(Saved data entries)
-- -- --
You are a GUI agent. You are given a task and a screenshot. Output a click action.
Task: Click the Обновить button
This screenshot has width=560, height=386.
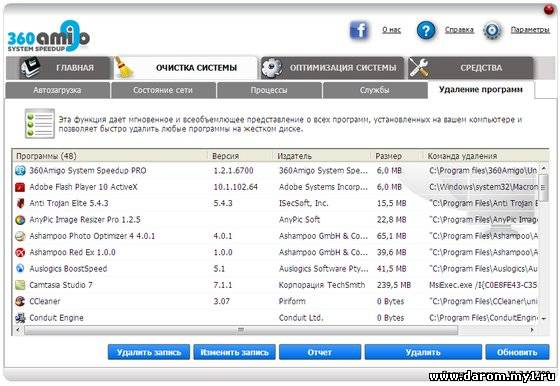click(x=517, y=352)
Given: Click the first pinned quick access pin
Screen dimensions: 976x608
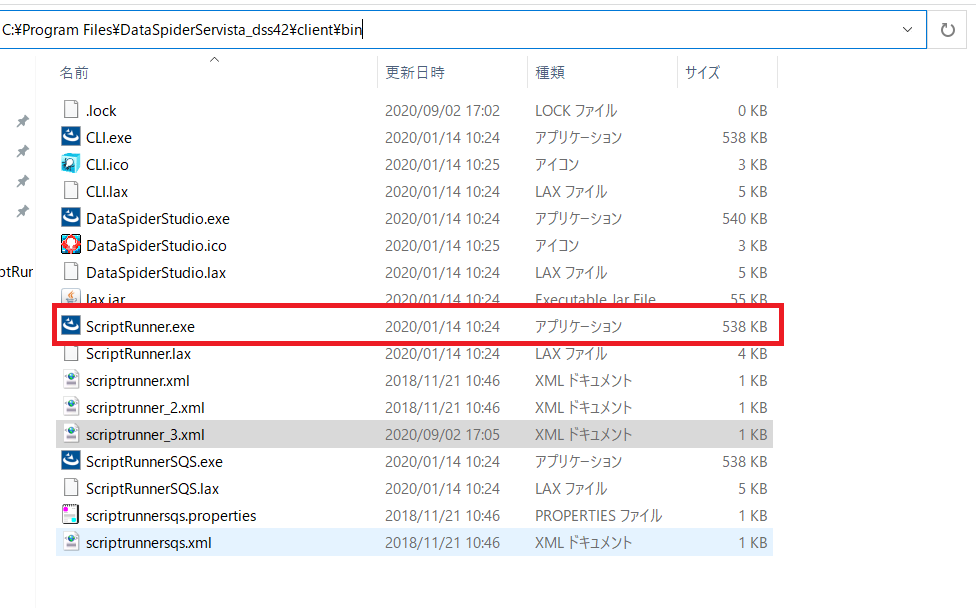Looking at the screenshot, I should pyautogui.click(x=22, y=121).
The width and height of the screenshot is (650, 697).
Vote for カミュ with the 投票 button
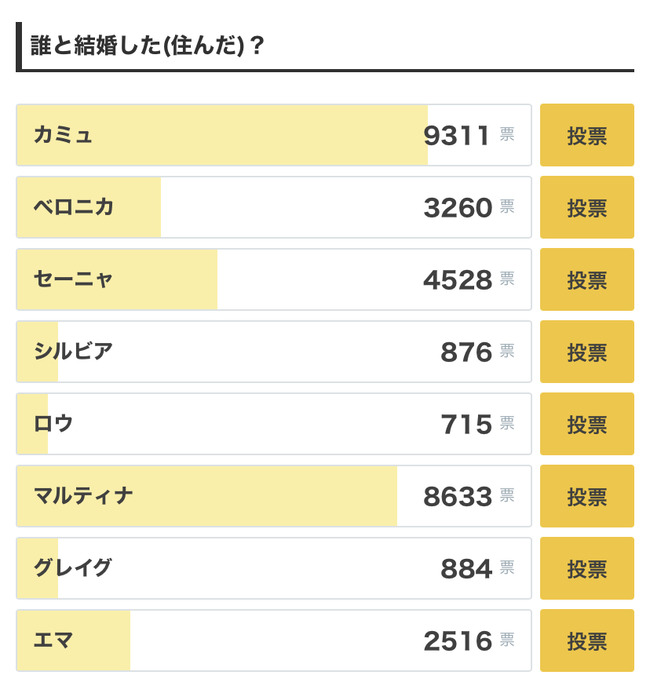click(587, 135)
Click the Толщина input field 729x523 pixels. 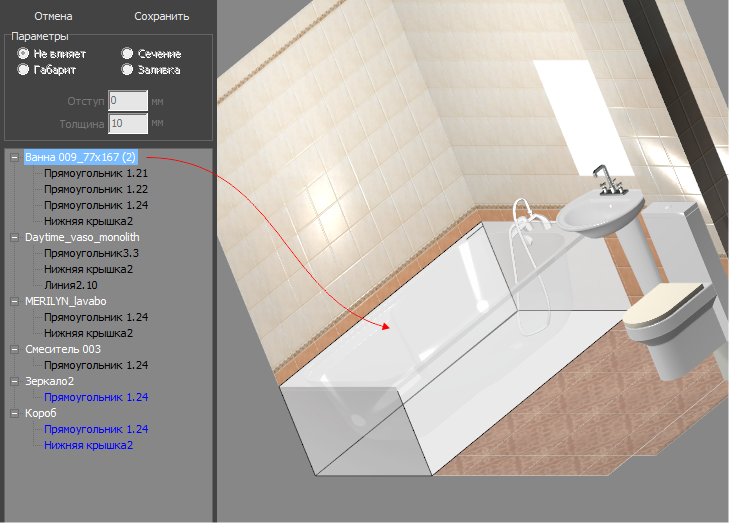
-- -- --
*Task objective*
Only the text of the records belongs in your answer, copied exactly as it appears above.

*Response to this exercise*
You are a GUI agent. You are given a task and a screenshot. Output a click action.
Task: Click the Обновить button
This screenshot has width=560, height=386.
click(x=517, y=352)
Given: Click the first pinned quick access pin
Screen dimensions: 976x608
Looking at the screenshot, I should pyautogui.click(x=22, y=121).
The width and height of the screenshot is (650, 697).
Vote for カミュ with the 投票 button
click(587, 135)
Click the Толщина input field 729x523 pixels. 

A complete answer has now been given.